(TASK STATEMENT) Replace "screenshot" with "screen capture" in the data lines starting at the line that contains "You are a GUI" and running through the end of the data, changing nothing else, and give back only those lines without the pictures.

_ _ _ _ _ _ _

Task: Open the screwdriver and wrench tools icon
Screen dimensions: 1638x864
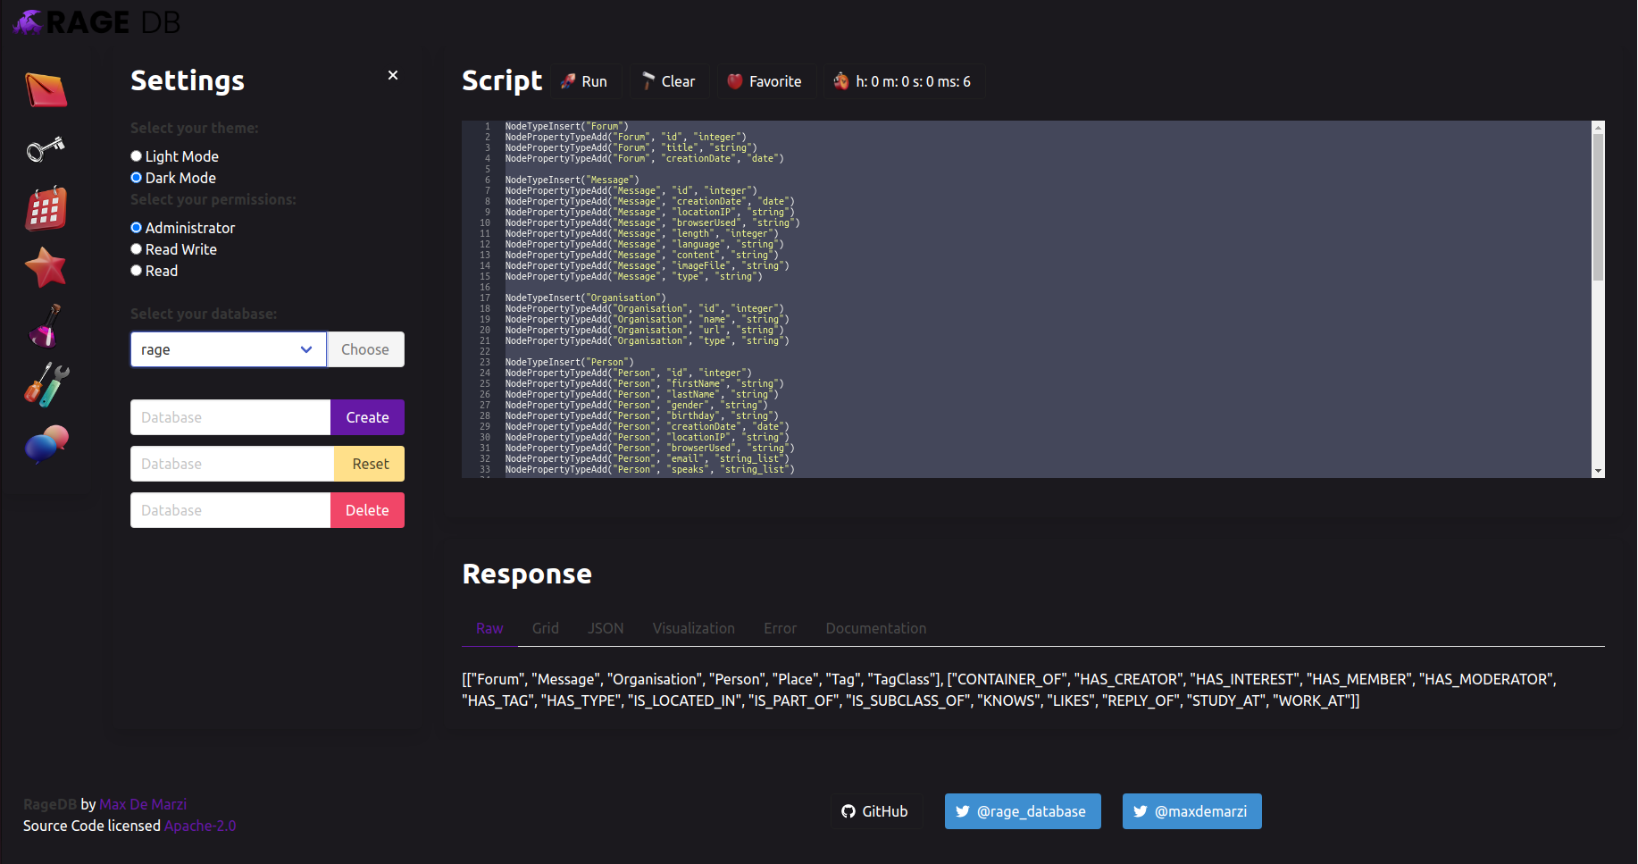Action: pyautogui.click(x=46, y=385)
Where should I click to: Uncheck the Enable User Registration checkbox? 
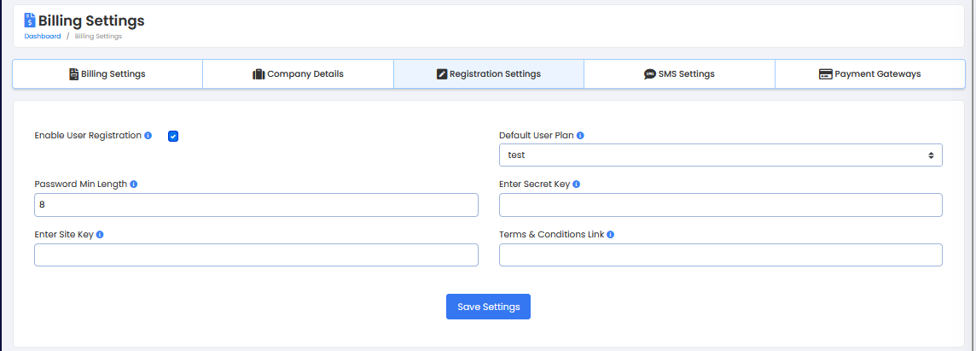[x=173, y=136]
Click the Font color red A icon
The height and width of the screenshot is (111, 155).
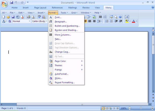(x=134, y=21)
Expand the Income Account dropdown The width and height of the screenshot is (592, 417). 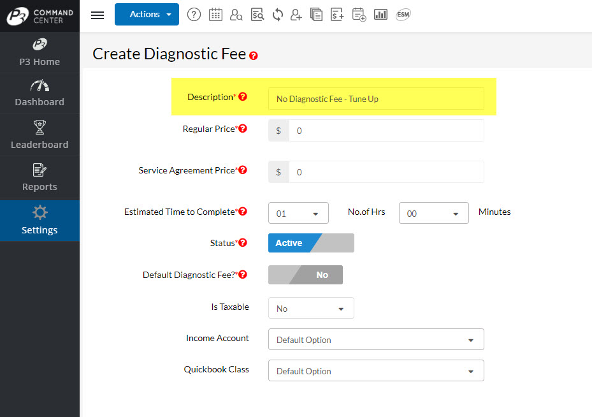pyautogui.click(x=376, y=339)
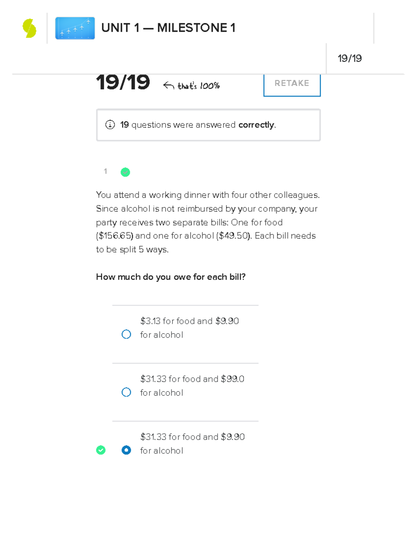This screenshot has width=417, height=540.
Task: Click the handwritten "that's 100%" note
Action: coord(198,86)
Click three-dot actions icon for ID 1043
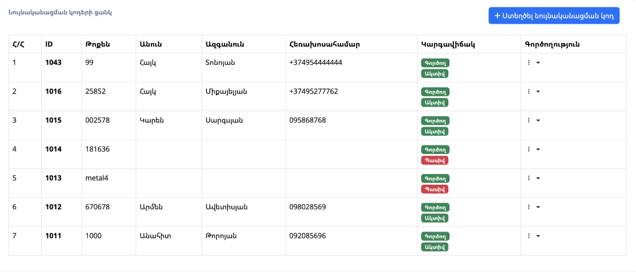 coord(529,62)
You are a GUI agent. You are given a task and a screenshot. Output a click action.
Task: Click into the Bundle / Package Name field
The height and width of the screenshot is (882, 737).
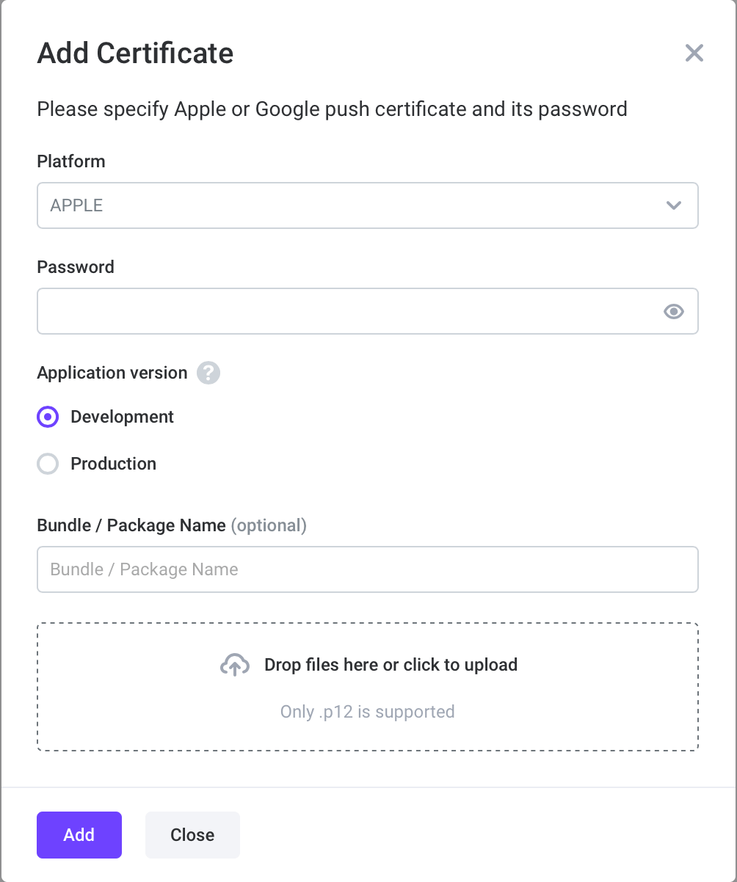[x=367, y=569]
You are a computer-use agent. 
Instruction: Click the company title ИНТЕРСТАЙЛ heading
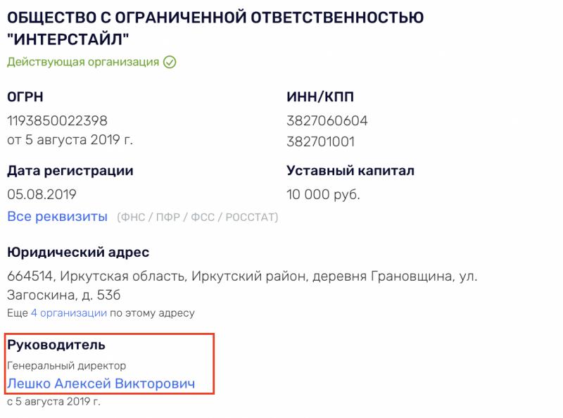click(x=215, y=28)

_ _ _ _ _ _ _

(EXPECTED ANSWER)
You are a GUI agent. You are given a task and a screen capture. Output a click action.
Task: Click into the Bundle / Package Name field
The height and width of the screen capture is (882, 737).
[x=367, y=569]
You are a computer-use agent. 
Instruction: Click the company title ИНТЕРСТАЙЛ heading
click(x=215, y=28)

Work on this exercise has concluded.